Eine bauliche Beratung für Umbaumaßnahmen wird von der Wirtschaftskammer (WK) noch immer gefördert. Die WK übernimmt 50 Prozent und maximal 500 Euro für eine Beratung von Bauexperten für Mitglieder der WK. Außerdem werden Sprechtage in Bezirksstellen mit Beratern vor Ort gratis angeboten. Für den Bau selbst muss man alleine aufkommen. „Dazu gibt es öffentliche Förderstellen, wo man zinsgünstige Kredite oder sogar Zuschüsse bekommt“, betonte Alfred Puff, Förderberater der WK Kärnten. Zusätzlich sei aber auch eine Beratung durch Interessensvertreter empfehlenswert, sagte Behindertenanwältin Scheiflinger.

Ausnahmen bestehen für Altbauten

Neubauten bekommen laut Kutternik vom Sozialministeriumservice ohne barrierefreie Planung gar keine Bewilligung mehr. Bei Altbauten gestalte sich die Gleichstellung von Behinderten und Nicht-Behinderten etwas schwieriger. Für sie gelten daher unter Umständen Ausnahmen von der Barrierefreiheit, sagte Scheiflinger.

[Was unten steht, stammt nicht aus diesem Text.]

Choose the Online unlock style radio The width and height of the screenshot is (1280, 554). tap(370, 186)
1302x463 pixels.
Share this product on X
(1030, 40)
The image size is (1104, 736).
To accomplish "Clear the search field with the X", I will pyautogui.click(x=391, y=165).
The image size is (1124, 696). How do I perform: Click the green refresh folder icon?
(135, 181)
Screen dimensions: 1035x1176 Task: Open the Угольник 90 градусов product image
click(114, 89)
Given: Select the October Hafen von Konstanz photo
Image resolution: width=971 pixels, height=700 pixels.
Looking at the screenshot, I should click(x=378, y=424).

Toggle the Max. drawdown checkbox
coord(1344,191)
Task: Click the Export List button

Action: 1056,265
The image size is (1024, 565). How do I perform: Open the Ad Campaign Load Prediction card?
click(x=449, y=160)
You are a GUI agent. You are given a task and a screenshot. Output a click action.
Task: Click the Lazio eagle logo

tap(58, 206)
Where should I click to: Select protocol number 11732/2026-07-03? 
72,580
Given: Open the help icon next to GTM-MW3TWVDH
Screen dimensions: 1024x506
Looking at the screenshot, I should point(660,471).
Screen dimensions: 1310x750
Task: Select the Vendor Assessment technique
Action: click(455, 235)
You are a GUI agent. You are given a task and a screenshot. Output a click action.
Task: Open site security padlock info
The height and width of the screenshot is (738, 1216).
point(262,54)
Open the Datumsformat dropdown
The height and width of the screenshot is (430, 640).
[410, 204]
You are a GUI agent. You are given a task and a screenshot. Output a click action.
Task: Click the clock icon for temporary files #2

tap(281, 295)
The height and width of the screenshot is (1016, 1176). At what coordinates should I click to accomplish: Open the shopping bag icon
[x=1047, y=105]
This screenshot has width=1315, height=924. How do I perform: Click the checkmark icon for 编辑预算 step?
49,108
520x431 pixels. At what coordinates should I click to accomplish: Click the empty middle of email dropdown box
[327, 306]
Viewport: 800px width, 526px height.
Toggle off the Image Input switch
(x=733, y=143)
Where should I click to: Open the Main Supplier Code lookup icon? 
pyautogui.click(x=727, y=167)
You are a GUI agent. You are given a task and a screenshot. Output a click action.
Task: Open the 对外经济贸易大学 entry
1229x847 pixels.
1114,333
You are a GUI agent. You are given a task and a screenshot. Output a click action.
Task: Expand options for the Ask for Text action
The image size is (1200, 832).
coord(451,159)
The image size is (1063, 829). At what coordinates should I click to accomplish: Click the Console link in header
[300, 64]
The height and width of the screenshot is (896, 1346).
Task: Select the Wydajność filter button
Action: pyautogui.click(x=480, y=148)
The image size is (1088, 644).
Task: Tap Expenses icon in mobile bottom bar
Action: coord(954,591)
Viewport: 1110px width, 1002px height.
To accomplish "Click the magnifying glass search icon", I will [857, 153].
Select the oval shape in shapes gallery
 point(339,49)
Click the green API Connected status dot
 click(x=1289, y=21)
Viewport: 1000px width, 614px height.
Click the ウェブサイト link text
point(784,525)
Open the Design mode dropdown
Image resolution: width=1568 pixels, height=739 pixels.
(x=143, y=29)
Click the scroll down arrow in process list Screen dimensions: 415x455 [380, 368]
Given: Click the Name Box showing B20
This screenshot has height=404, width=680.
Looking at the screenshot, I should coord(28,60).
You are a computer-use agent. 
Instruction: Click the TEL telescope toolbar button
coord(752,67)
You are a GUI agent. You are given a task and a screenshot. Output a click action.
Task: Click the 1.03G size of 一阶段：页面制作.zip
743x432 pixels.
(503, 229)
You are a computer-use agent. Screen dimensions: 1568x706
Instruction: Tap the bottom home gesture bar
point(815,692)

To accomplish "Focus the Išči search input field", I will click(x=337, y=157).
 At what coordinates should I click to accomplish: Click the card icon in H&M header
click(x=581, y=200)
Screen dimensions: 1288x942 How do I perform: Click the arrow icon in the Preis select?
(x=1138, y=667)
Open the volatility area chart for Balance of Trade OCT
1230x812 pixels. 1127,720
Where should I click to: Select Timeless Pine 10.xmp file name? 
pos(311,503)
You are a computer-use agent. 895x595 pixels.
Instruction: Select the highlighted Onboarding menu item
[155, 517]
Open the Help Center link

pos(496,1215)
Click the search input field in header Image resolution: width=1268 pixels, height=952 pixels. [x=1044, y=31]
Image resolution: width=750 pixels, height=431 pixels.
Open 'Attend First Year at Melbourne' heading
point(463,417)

Als Altgebäude gelten Gebäude, die vor dem 1.1.2006 gebaut worden sind. Ausnahmen bestehen, wenn die vollständige Barrierefreiheit aus rechtlichen Gründen nicht hergestellt werden darf. Das sind etwa Bestimmungen für den Brand- oder Denkmalschutz. Ein anderer Grund für eine Ausnahme ist, wenn dem Unternehmen der Aufwand wirtschaftlich nicht zumutbar ist. Dabei muss es sich um einen Kostenaufwand von mehr als 5.000 Euro handeln. Vorausgesetzt wird außerdem, dass sich das Unternehmen mit der Frage der Barrierefreiheit intensiv auseinandergesetzt hat und zumindest Maßnahmen getroffen wurden, um die Situation der Betroffenen zu verbessern.